▶ Problem to solve
Please repeat the lines below exactly. Begin with the line containing "19 Kislev 5686 (124, 1026)" and go on through the line containing "Convert to Gregorian (135, 382)".

*** Opening Supplied entries ***

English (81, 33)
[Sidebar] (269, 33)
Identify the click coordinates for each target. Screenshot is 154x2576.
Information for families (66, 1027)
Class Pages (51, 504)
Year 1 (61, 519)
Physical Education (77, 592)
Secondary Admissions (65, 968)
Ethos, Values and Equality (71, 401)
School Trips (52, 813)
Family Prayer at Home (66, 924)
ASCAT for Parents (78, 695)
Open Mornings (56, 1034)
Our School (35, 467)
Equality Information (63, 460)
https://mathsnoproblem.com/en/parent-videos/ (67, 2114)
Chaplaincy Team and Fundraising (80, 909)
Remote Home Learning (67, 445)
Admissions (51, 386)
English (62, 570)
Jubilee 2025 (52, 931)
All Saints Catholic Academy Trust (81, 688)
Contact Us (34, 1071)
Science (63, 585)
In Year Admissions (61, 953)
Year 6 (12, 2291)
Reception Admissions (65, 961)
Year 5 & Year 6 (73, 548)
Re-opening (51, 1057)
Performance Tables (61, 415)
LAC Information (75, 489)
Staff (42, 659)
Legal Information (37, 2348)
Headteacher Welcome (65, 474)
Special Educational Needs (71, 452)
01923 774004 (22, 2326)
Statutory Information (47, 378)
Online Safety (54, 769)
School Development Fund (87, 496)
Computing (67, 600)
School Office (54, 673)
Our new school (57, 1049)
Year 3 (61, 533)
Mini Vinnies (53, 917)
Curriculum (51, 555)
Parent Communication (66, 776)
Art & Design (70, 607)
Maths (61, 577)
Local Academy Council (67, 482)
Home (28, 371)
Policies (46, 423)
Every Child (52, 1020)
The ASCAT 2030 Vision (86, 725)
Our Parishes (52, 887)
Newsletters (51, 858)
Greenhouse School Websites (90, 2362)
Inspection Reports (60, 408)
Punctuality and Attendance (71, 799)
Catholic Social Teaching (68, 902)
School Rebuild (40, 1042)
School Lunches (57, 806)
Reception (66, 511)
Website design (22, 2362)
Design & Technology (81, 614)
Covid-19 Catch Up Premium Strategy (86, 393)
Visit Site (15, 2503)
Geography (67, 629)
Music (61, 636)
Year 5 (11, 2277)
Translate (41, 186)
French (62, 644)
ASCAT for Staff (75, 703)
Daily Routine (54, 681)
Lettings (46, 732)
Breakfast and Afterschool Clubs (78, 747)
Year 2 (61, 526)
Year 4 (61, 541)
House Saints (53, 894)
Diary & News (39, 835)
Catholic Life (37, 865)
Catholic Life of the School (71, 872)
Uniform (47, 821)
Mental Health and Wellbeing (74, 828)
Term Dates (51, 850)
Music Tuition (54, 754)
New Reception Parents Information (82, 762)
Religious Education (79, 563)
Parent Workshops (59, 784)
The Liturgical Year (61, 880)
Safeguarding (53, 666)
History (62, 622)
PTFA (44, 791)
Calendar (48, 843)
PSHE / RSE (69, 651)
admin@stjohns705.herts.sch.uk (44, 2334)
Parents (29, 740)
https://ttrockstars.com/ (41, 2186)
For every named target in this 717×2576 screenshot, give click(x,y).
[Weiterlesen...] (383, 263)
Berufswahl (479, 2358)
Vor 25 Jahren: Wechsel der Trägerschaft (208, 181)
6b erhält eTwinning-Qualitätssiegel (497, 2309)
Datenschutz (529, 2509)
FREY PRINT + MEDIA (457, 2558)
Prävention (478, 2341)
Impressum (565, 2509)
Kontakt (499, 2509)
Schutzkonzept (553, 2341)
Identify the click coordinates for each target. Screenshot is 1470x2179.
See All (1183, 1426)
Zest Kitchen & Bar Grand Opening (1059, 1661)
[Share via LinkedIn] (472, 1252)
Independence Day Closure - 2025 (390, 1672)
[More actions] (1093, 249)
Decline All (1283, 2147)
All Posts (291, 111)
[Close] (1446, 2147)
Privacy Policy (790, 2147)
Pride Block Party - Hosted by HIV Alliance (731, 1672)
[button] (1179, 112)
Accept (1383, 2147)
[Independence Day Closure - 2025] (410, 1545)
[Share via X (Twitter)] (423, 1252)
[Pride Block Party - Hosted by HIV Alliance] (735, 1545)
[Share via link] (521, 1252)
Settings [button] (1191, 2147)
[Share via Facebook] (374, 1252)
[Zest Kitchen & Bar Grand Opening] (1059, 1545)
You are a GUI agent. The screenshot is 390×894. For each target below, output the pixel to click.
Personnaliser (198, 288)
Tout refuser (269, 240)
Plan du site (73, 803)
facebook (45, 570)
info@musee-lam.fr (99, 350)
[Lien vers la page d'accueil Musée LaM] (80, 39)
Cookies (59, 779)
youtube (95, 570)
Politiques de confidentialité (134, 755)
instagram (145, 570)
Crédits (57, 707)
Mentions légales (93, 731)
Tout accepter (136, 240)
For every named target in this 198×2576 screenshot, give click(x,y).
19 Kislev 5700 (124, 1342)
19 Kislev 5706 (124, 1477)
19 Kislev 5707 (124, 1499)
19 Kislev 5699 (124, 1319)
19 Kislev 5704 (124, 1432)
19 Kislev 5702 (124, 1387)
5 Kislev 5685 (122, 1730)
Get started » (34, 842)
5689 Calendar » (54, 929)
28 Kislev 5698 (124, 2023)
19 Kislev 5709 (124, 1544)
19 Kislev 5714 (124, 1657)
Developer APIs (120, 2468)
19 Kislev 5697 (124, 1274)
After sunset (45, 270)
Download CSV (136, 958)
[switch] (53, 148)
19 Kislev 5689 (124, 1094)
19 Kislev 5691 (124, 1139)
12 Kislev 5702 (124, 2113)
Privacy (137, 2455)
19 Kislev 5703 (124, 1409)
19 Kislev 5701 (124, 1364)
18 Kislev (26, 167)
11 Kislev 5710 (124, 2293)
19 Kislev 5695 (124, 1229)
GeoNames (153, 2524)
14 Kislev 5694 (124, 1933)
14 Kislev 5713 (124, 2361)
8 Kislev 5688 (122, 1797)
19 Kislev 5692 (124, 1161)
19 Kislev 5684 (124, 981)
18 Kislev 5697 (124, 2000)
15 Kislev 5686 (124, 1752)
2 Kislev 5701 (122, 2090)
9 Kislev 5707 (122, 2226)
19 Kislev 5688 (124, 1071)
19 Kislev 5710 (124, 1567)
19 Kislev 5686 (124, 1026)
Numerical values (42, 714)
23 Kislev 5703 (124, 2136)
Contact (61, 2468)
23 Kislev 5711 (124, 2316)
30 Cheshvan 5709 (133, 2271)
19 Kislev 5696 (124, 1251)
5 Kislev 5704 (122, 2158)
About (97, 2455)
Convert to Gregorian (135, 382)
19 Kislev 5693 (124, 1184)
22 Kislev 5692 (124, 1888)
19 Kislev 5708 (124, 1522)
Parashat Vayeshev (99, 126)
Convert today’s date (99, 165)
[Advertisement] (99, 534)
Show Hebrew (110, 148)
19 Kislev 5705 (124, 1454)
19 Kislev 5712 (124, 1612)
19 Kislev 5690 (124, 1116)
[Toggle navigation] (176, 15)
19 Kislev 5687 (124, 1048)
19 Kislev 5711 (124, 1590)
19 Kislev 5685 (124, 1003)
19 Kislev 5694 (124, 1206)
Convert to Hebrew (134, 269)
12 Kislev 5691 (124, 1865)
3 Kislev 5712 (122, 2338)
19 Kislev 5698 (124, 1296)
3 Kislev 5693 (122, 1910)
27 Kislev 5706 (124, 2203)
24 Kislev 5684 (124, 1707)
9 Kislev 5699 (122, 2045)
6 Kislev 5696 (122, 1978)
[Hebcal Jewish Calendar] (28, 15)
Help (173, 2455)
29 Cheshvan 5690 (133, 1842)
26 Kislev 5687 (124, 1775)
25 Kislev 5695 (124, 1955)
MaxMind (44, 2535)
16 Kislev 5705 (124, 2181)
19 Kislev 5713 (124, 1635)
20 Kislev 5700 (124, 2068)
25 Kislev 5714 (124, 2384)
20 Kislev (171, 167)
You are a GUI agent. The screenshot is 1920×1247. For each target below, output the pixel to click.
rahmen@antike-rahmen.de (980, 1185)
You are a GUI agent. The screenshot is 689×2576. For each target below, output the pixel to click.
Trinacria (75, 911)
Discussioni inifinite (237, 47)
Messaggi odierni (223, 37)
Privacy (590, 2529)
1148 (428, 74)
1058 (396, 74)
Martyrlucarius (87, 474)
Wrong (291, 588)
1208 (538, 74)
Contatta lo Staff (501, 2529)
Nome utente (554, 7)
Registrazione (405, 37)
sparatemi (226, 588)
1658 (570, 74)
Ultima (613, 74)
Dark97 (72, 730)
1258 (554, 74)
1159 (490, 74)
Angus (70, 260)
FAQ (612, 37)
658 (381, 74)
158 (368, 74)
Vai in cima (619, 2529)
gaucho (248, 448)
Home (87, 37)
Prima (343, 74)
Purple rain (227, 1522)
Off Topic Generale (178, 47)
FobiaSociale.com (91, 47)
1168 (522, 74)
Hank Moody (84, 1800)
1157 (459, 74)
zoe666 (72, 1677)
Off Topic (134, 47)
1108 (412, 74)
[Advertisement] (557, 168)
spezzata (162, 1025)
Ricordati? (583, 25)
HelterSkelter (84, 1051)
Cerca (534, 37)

*** Closing Supplied entries ***

▶ Response
19 Kislev 5686 (124, 1026)
Numerical values (42, 714)
23 Kislev 5703 (124, 2136)
Contact (61, 2468)
23 Kislev 5711 (124, 2316)
30 Cheshvan 5709 (133, 2271)
19 Kislev 5696 (124, 1251)
5 Kislev 5704 (122, 2158)
About (97, 2455)
Convert to Gregorian (135, 382)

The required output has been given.